Çavuşoğlu, Türkiye'nin Körfez ülkeleriyle normalleşme sürecine ilişkin, "İlişkiler nispeten artık kriz aşamasından normalleşme ya da olumlu sürece geçti diyebilir miyiz?" sorusuna "Olumlu bir sürece geçtiğini söyleyebilirim. Gayet olumlu şekilde iş birliği artıyor, olması gerektiği gibi. Siyasi ilişkiler gelişiyor, ekonomik ilişkiler daha da gelişiyor." yanıtını verdi.
Her alanda atılan olumlu adımların kalıcı olmasını ve artarak devam etmesini istediklerini dile getiren Çavuşoğlu, "Göreceli olarak Mısır'la süreç daha yavaş işliyor. Suudi Arabistan ve Birleşik Arap Emirlikleri ile ilişkilerimizin çok iyi şekilde seyrettiğini, geliştiğini söyleyebilirim." dedi.

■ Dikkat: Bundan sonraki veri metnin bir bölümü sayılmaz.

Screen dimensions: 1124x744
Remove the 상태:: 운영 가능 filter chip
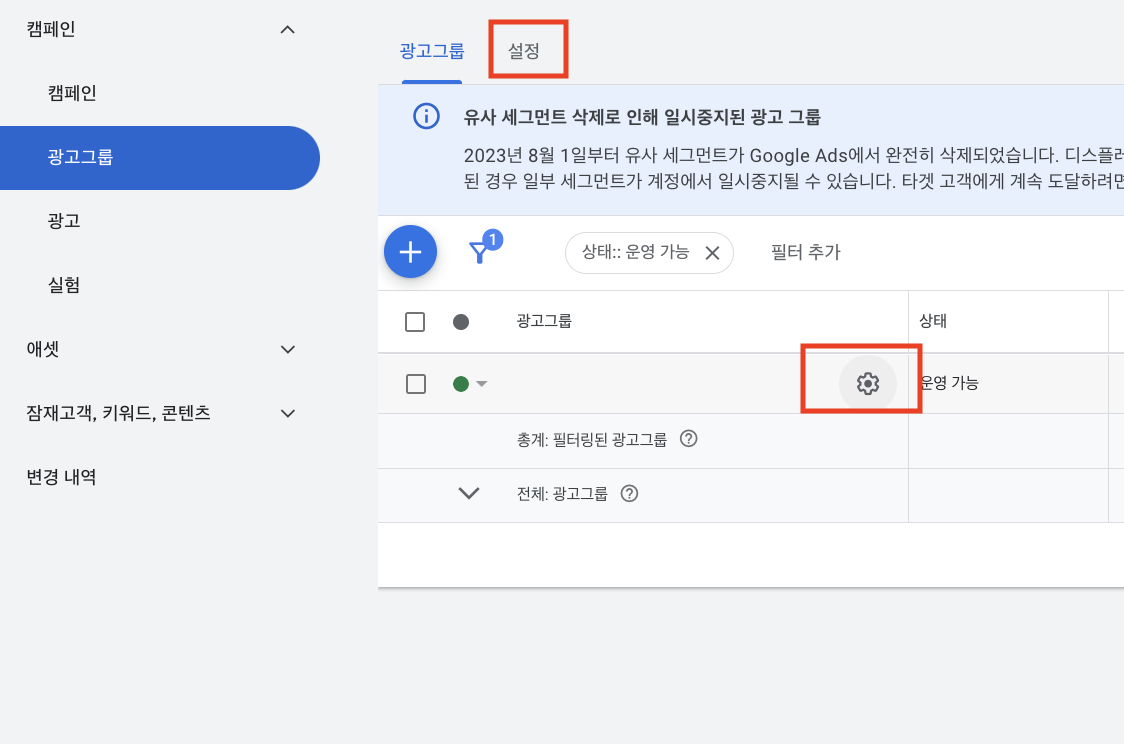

"Türkiye toplama kampı değil"
Çavuşoğlu, İngiltere Dışişleri Bakanı Liz Truss'ın, İngiltere'nin Ruanda ile yaptığı sığınmacı anlaşmasının bir benzerini Türkiye ile de yapmayı talep edeceği yönündeki haberlere ilişkin Afganistan'dan tahliyeler sırasında da Afganların, Türkiye'de belli bir noktada kalması ve gerekli işlemlerin yapılması yönünde tekliflerin olduğunu da belirterek, "Biz, böyle bir şeyin söz konusu olmadığını ve olamayacağını net bir şekilde defalarca açıkladık. Hatta İngiltere'ye nota ile bile bu tür şeylerin olamayacağını söyledik." ifadesini kullandı.
Boris Johnson'un istifasının ardından boşalan Muhafazakar Parti liderliği için yapılacak oylamaya kalan 2 adaydan biri olan Truss'ın Türkiye hakkındaki sözlerine ilişkin haberleri teyit eden bir açıklama ya da yalanlayan bir ifadenin gelmediğini belirten Çavuşoğlu, şunları kaydetti:
"Türkiye'nin, hangi amaçla olursa olsun gerek parti içi çekişmelerde gerekse iç siyasette kullanılmasını doğru bulmuyoruz. Başka ülkelerin kullanılması da doğru değil. Bize böyle bir teklif de gelmedi Liz Truss'tan. Son zamanlarda görüştük, Türkiye'ye geldi, başka ortamlarda görüşüyoruz, Başbakan'la Cumhurbaşkanımız görüşüyor... Onlardan bize resmi teklif de yok.
Böyle bir şeyi kabul etmeyeceğimizi açıkça da söyledik. Buna rağmen bir iddia üzerine muhalefetin bizi suçlamaya çalışması da çok manidar. Sen de cevap ver, 'kabul etmeyiz' de. Biz kabul etmiş miyiz de bizi suçlamaya kalkıyorsunuz? Öyle bir şey söz konusu değil. Türkiye, öyle toplama kampı filan değil. Kesinlikle böyle bir şey söz konusu olamaz. Böyle bir şeyi kabul etmemiz de mümkün değil."